# Nuggets lineup



## jericho (Jul 12, 2002)

So, with Barry signed up to push and support Rodney, and Francisco finally in the fold (presumably to give Nene starter's minutes at PF rather than C, unless Camby misses a lot of games), we're looking at the following rotation at each position next year:

C-Marcus Camby, Francisco Elson, Nene Hilario
PF-Nene Hilario, Nickoloz Tskitishvili, Marcus Camby
SF-Carmelo Anthony, Nickoloz Tskitishvili, Rodney White
SG-Rodney White, Jon Barry
PG-Andre Miller, Earl Boykins

Definitely a huge improvement over last year, but probably not better than third worst in the conference. The best case scenario, though, could have the Nuggets emerging as a surprise if Nene takes a big step forward in his development, Anthony continues to show ROY talent, Camby can play hard for at least 60 games, and Andre shows that his recent dismal season was indeed a fluke.


----------



## Natty Dreadlockz (Jul 21, 2003)

Where's Yarbrough and Trepag?... Throw them into the mix and I like your chances... For real... Dre's a solid point... Boykins a solid backup... White can ball... Yarbrough..Barry or Trepag can give quality mins at the 2... Melo is the real deal... Tskittles should be a nice backup at the 3 and 4(possibly)... Nene's a beast at the 4 and 5... While Camby(if healthy) is one of the most athletic C's around... Neva heard of the Elson cat but Nene can step in the C position if need be... From the looks of it there's more than enough score'n and D to compete in the West... Why couldn't ya'll pull out the last seed?... L.A...SAC...DAL...PHO...PORT...SA and MINNI are the only locks I see... The last spot between Ya'll...HOU and SEA is up for grabs IMO... Anyone agree?... Peace


----------



## cram (Jul 18, 2003)

With Hilario (best as a PF, not centre) and Carmelo, would you guys trade Skita?
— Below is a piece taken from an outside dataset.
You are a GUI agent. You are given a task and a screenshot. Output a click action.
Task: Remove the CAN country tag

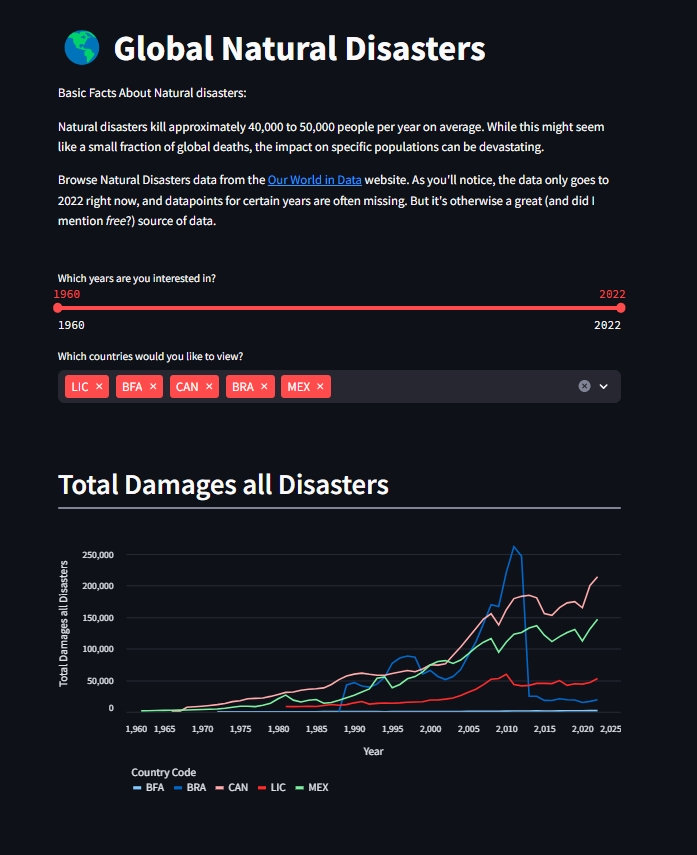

He bombed last year, but should still have trade value with his upside.

Assuming he'll never be a starter for you guys, his trade value would never be higher. What position would you like to fortify by trading him? (if you were to trade)


----------



## jericho (Jul 12, 2002)

I would trade Skita if it meant we could fortify the center position, which will be hardest to fill through free agency or the draft, and which depends right now on a shaky Camby and unproven Elson.


----------



## RoddneyThaRippa (Jun 28, 2003)

> Originally posted by <b>Eagle</b>!
> Where's Yarbrough and Trepag?... Throw them into the mix and I like your chances... For real... Dre's a solid point... Boykins a solid backup... White can ball... Yarbrough..Barry or Trepag can give quality mins at the 2... Melo is the real deal... Tskittles should be a nice backup at the 3 and 4(possibly)... Nene's a beast at the 4 and 5... While Camby(if healthy) is one of the most athletic C's around... Neva heard of the Elson cat but Nene can step in the C position if need be... From the looks of it there's more than enough score'n and D to compete in the West... Why couldn't ya'll pull out the last seed?... L.A...SAC...DAL...PHO...PORT...SA and MINNI are the only locks I see... The last spot between Ya'll...HOU and SEA is up for grabs IMO... Anyone agree?... Peace


Yarborough sucks. That's why he's not in the lineup.


----------



## RoddneyThaRippa (Jun 28, 2003)

> Originally posted by <b>jericho</b>!
> I would trade Skita if it meant we could fortify the center position, which will be hardest to fill through free agency or the draft, and which depends right now on a shaky Camby and unproven Elson.


It would be stupid to trade Skita. Kiki said he was a three year project, so he'll give him three years. No one was expecting him to do good last year and he's only 20 years old. He did a lot better in summer league and has put on a lot of muscle. He'll be a premier player in this league but needs time to develop.


----------



## cram (Jul 18, 2003)

Yes but where will you play him? 

Unless you're playing nene or melo out of position, he's going to be wasted. You coudl fortify other positions instead of having talent rot on the bench.

Or stunting the development of carmelo by taking playing time away for skita.


----------



## Natty Dreadlockz (Jul 21, 2003)

> Yarborough sucks. That's why he's not in the lineup.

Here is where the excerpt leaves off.